-- Exercise --
The data below should be transcribed in full, with no picture included.
Start of Block
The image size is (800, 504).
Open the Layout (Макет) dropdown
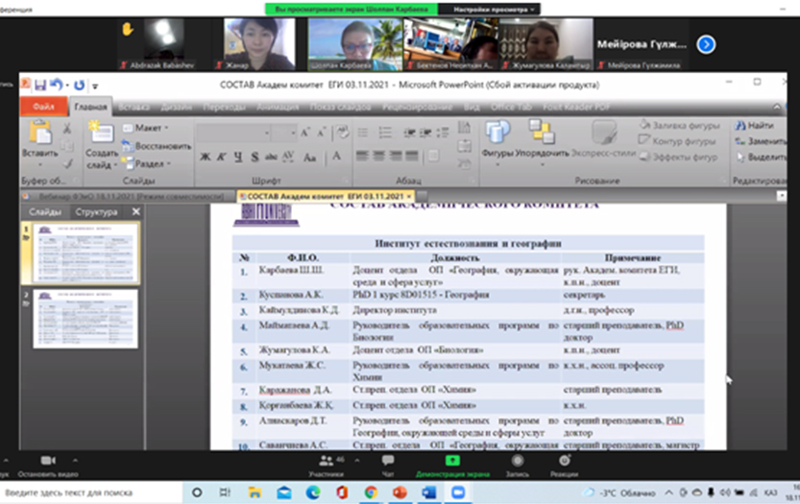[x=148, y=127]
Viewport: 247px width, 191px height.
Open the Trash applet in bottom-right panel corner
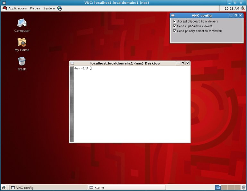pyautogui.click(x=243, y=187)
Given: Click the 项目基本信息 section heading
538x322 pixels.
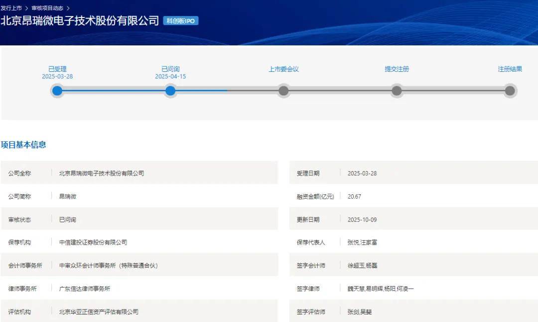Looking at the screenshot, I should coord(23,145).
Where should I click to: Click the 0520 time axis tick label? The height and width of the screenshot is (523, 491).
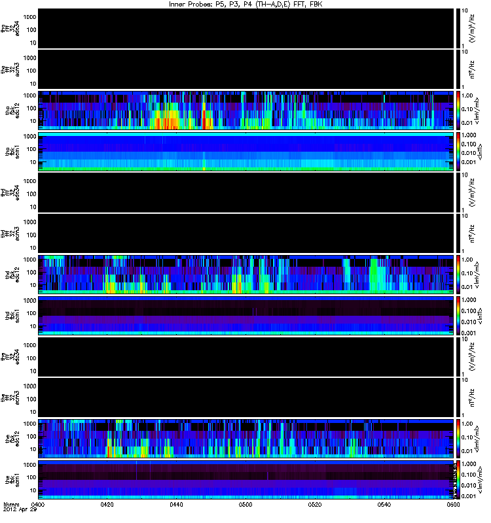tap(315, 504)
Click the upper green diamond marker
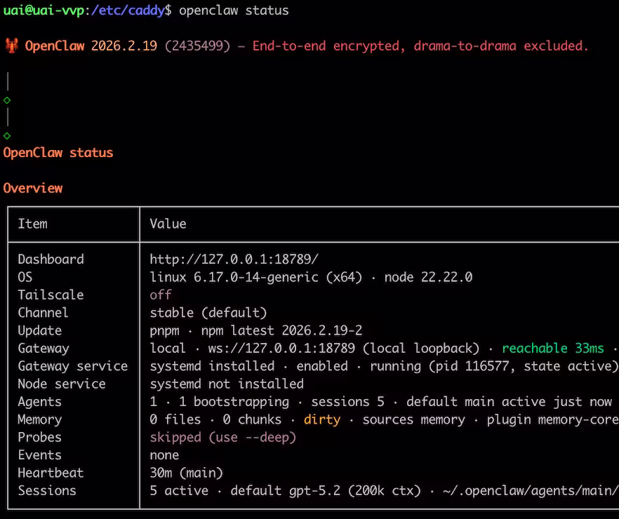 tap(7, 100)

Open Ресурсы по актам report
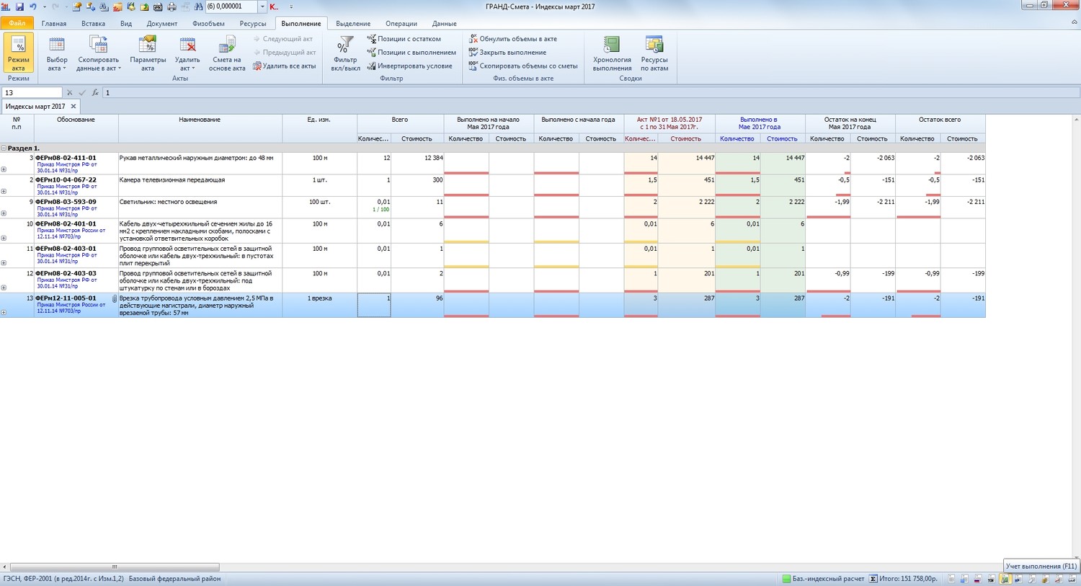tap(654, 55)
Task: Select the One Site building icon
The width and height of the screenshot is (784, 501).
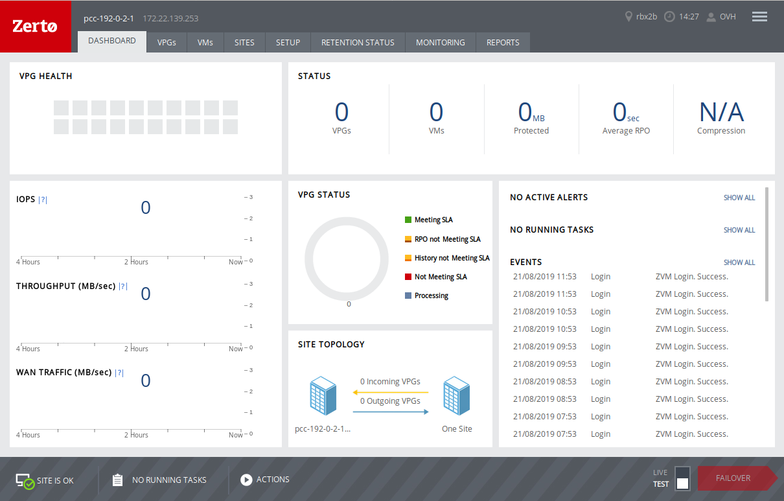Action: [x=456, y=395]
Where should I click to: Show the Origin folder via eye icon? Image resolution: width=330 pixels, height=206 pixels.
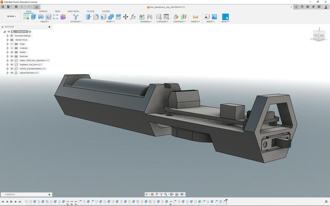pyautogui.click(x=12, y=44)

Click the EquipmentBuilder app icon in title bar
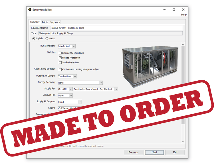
End of Block
-- Exercise output --
The image size is (800, 504).
Open the Layout (Макет) dropdown
[x=148, y=127]
Viewport: 247px width, 191px height.
Open the Trash applet in bottom-right panel corner
pyautogui.click(x=243, y=187)
Given: Click the 项目基本信息 section heading
538x322 pixels.
Looking at the screenshot, I should coord(23,145).
Where should I click to: Click the 0520 time axis tick label? The height and width of the screenshot is (523, 491).
tap(315, 504)
Click the upper green diamond marker
 tap(7, 100)

Open Ресурсы по актам report
tap(654, 55)
Task: Select the One Site building icon
The width and height of the screenshot is (784, 501).
Action: [x=456, y=395]
Where should I click to: Show the Origin folder via eye icon? Image resolution: width=330 pixels, height=206 pixels.
pyautogui.click(x=12, y=44)

Click the EquipmentBuilder app icon in title bar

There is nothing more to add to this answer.